Starting in the 1950s, the Allied Paper operation in Kalamazoo began to use recycled waste paper for stock. Mixed in with this waste paper was carbonless copy paper, often called NCR (No Carbon Required) paper. This type of paper was sold by the NCR corporation and between at least 1957 and 1971 it contained PCBs as an ink carrier. The use of PCBs were banned in the early 1970s but by then the area between the Monarch and Bryant Mill sites, where settling lagoons were used after 1950 to remove suspended particles within the waste water from the recycling process, contained over 110,000 pounds of PCBs. There were 8 million cubic yards of contaminated material. In addition, the PCBs had traveled along Portage Creek and into the Kalamazoo River, causing significant contamination all the way downstream to the dam at Allegan, Michigan. The United States Environmental Protection Agency (EPA) declared this a Superfund Site.

SCM Allied Paper was held legally responsible for cleanup of the lagoons and ponds used by the Monarch and Bryant Mills. Along with Georgia-Pacific it was held legally responsible for the cleanup of PCBs in the Kalamazoo River.

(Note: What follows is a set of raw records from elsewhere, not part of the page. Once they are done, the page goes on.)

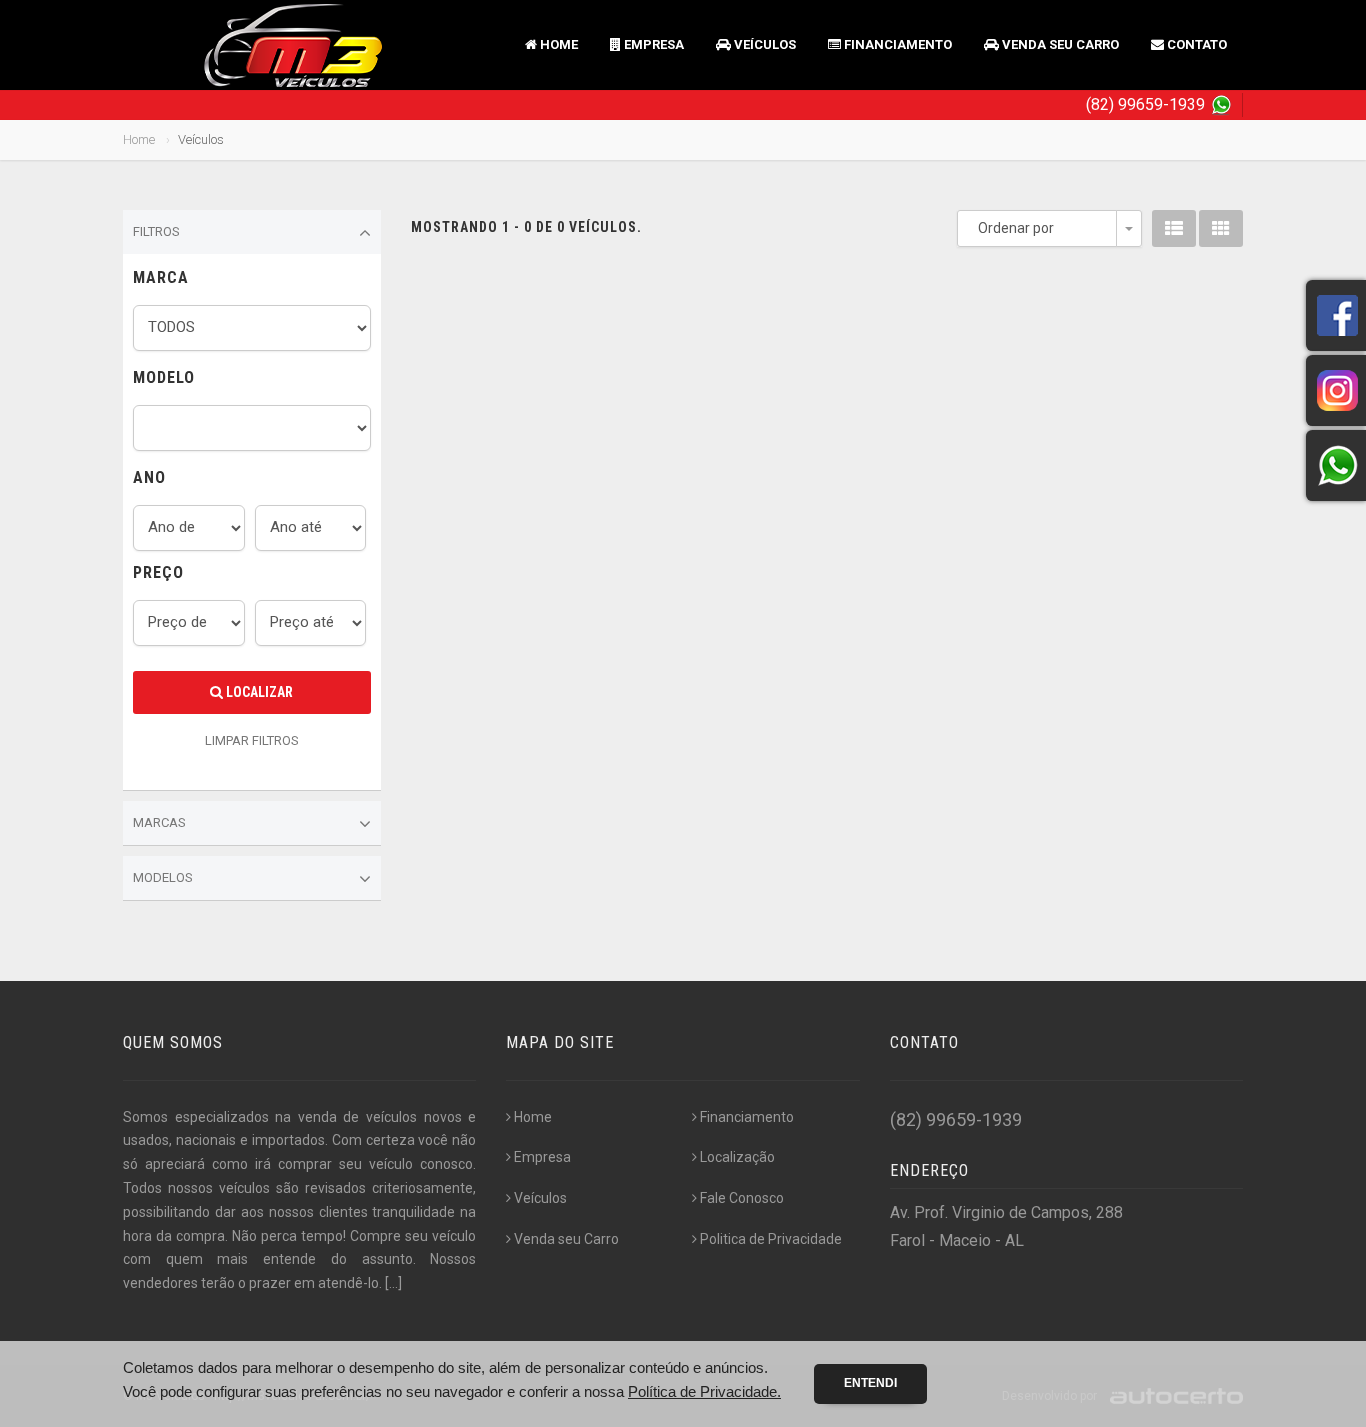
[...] (393, 1283)
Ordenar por (1016, 228)
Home (557, 44)
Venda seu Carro (1059, 44)
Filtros (156, 231)
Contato (1195, 44)
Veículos (763, 44)
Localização (737, 1157)
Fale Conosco (742, 1198)
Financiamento (896, 44)
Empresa (652, 44)
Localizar (258, 692)
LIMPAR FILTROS (252, 740)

Through acquisitions this responsibility transferred sequentially to the following corporations: Hanson PLC, Millennium Chemicals, Lyondell and finally LyondellBasell, headquartered in the Netherlands. Cleanup of sediment in the Kalamazoo River at Plainwell and Otsego was accomplished in 2008 and 2009, partly funded by LyondellBasell. In 2009 LyondellBasell went bankrupt. After 15 months they emerged from bankruptcy reorganized after reaching agreement with the US Government to provide $103 million for the Kalamazoo Superfund Site, of which $49.5 million was allocated to the EPA for PCB cleanup.

A March 2008 report prepared for the Michigan Department of Environmental Quality (MDEQ) detailed analytical information about the Bryant-Monarch Superfund Site. A 2009 feasibility study report for Millennium Chemical details the remediation options. The specific cleanup plan will be proposed by the US EPA in 2012. A May 2010 article in Bloomberg Markets on how bankruptcy law is being used to avoid the cost of environmental cleanup included the PCB contamination caused by Allied Paper.